Olimpia-Beskid doczekała się zwycięstwa. Ruch przegrał z samym sobą

Sądeczanki po 4 meczach niemocy, znów cieszyły się ze zwycięstwa. Pokonały 27:21 Ruch Chorzów w 7. kolejce PGNiG Superligi. Rozmiary mogły być jeszcze większe, bo rywalki spisały się poniżej swoich możliwości.
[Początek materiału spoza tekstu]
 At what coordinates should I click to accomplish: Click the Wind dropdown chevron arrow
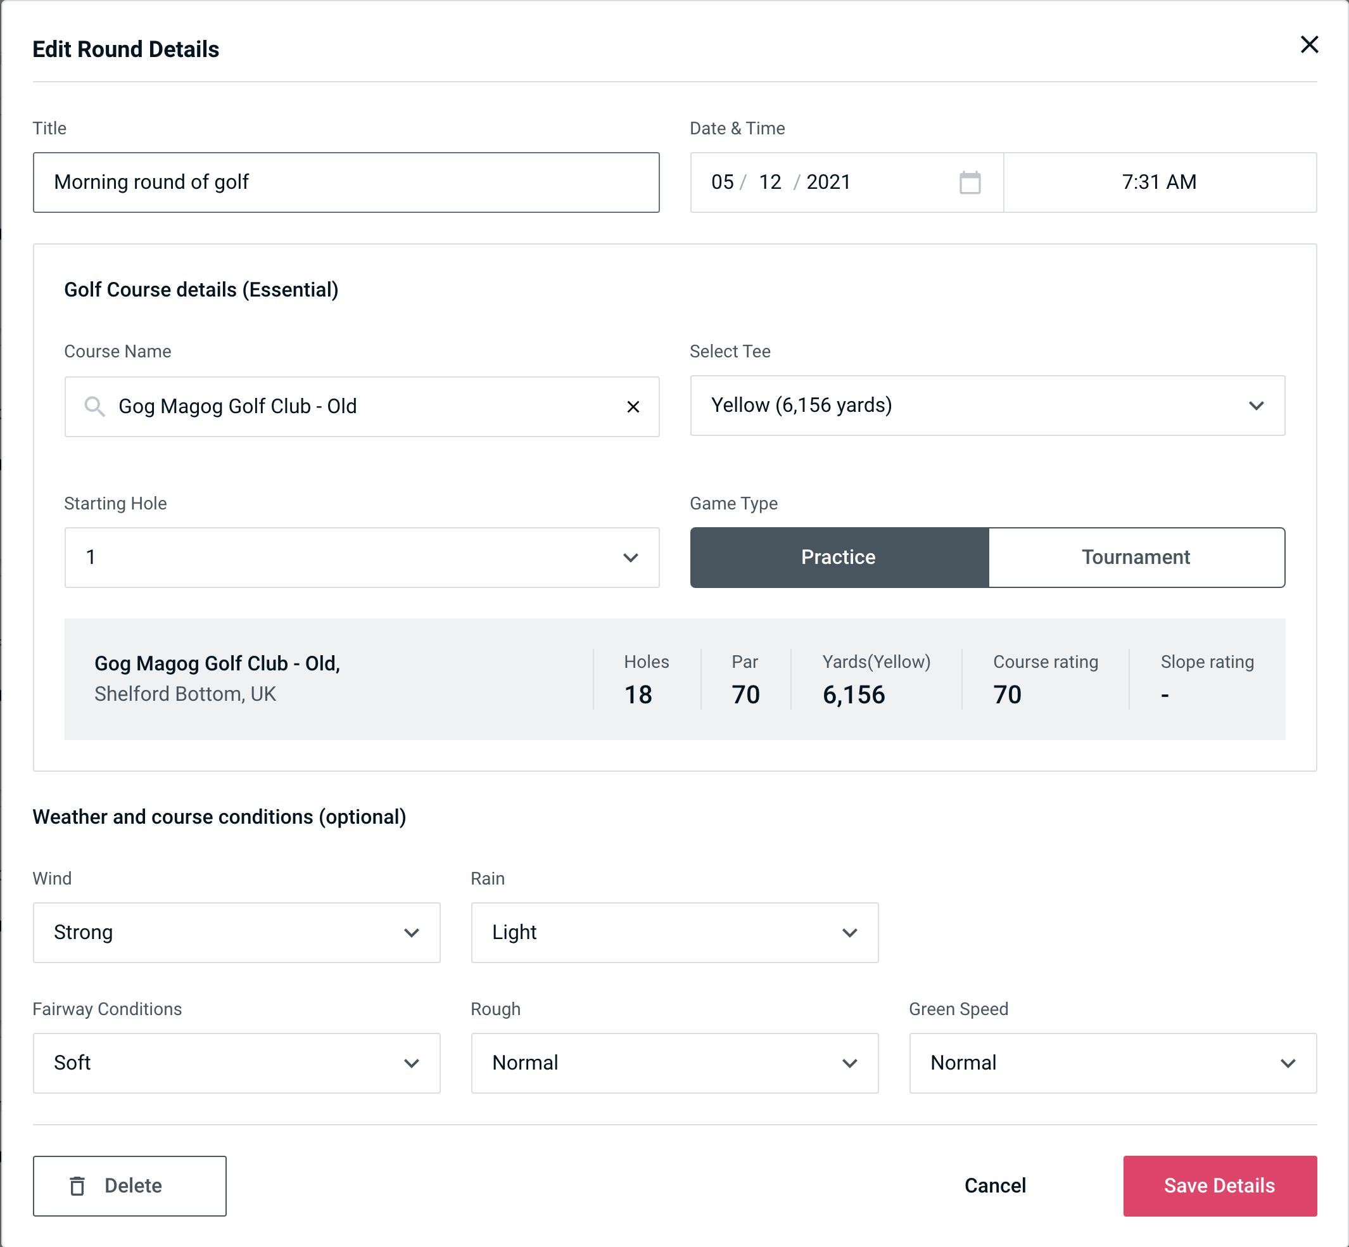(415, 932)
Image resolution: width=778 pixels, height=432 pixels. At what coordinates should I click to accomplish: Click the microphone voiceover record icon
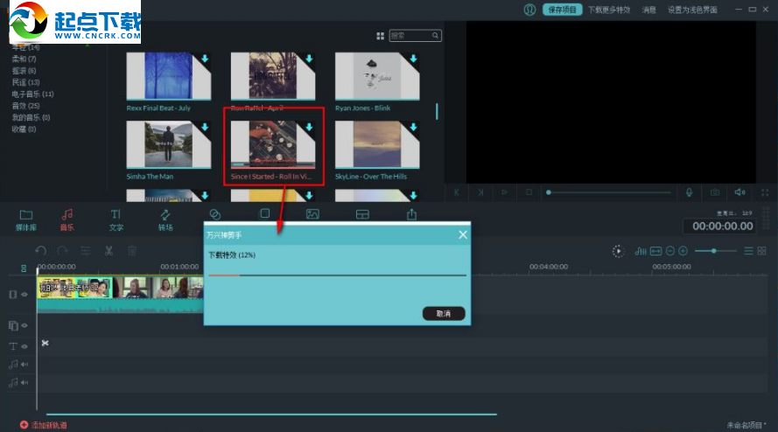[690, 192]
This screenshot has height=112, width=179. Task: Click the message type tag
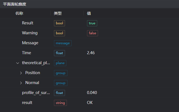click(x=63, y=43)
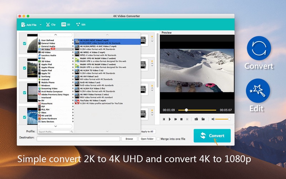Click the Edit effects toolbar icon
The width and height of the screenshot is (286, 179).
[x=81, y=25]
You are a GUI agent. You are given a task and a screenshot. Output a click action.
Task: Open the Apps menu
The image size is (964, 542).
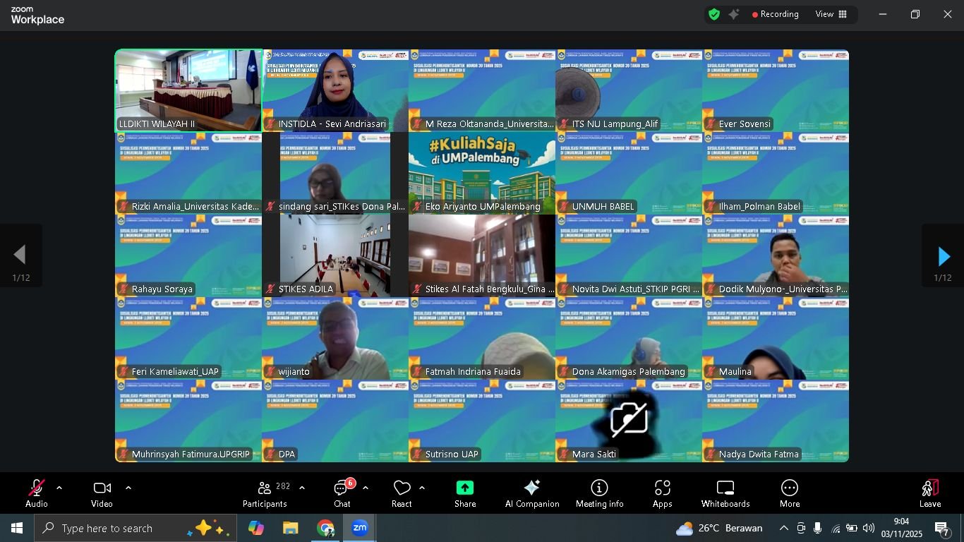[662, 493]
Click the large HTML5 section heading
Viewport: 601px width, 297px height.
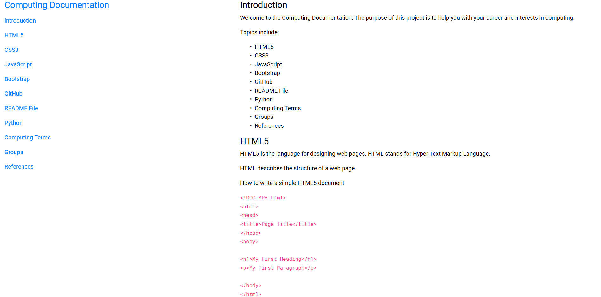[x=254, y=141]

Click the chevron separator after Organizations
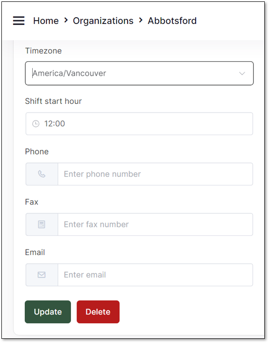(x=141, y=20)
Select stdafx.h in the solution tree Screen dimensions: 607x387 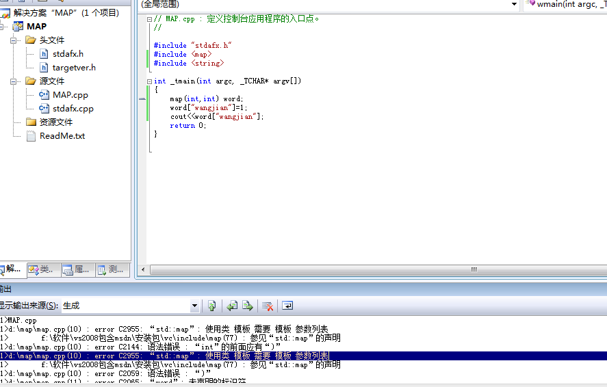coord(68,53)
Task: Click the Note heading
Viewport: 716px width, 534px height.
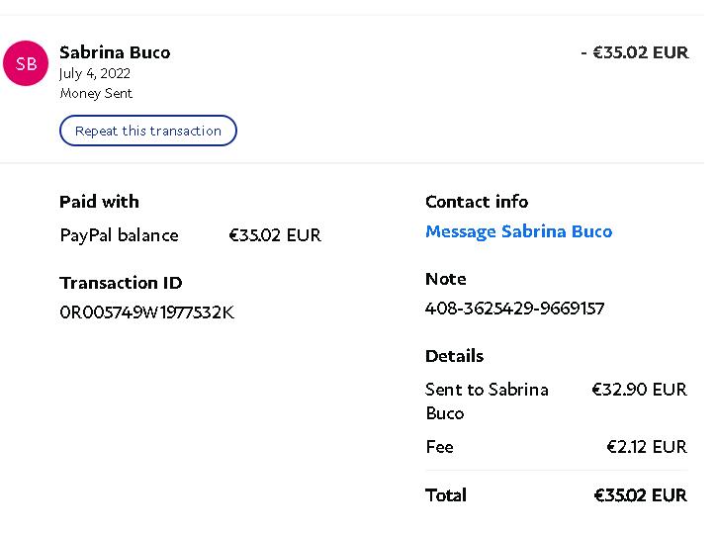Action: click(445, 279)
Mecz lepiej rozpoczęły gospodynie, prezentując lepszą skuteczność rzutów. Po ośmiu minutach gry było 3:1. Wtedy też Dagmara Nocuń nie wykorzystała sytuacji sam na sam z Monika Ciesiółką. Kiedy w 12. minucie ta sama zawodniczka nie zmarnowała swojej szansy, trener Ruchu poprosił o czas przy stanie 6:2.

Kolejna faza spotkania nie przyniosła zmian. Chorzowiankom trudno było przedrzeć się przez szczelną obronę gospodyń, a do tego nieźle spisywała się w bramce Karolina Szczurek. Do 25. minuty utrzymywała się 4-5 punktowa przewaga Olimpijek. Dopiero gdy Lidia Żakowska rzuciła na 11:8, Lucyna Zygmunt zaprosiła swoje zawodniczki na przerwę. Wybity z rytmu ruch znów dał sobie odskoczyć przeciwniczkom z Nowego Sącza, które prowadziły do przerwy 14:9.

Po zmianie stron przebudziła się Iryna Stelmakh. Ukrainka rzuciła dwie bramki i trener Adam Wodarski poprosił o czas w 35. minucie, bo Olimpia-Beskid prowadziła już siedmioma punktami. 120 sekund później po ładnej, indywidualnej akcji Tamary Smbatian zrobiło się 18:10, ale gdy w 41. minucie zespół z Chorzowa doprowadził do stanu 19:13, trenerka Zygmunt poprosiła o czas.

Jak to zazwyczaj bywa, szczypiornistki z Małopolski złapały zadyszkę i nawet chwila oddechu nie pomogła. Niecały kwadrans przed końcem było już 20:16, po rzucie karnym wykorzystanym przez Joanna Rodak. Niebieskie w tym fragmencie wyraźnie się rozkręciły i punktowały regularnie. Drużyna gospodarzy czekała na trafienie aż 7 minut, ale przełamała się za sprawą najskuteczniejszej na parkiecie Agnieszki Leśniak. Potem już poszło z górki.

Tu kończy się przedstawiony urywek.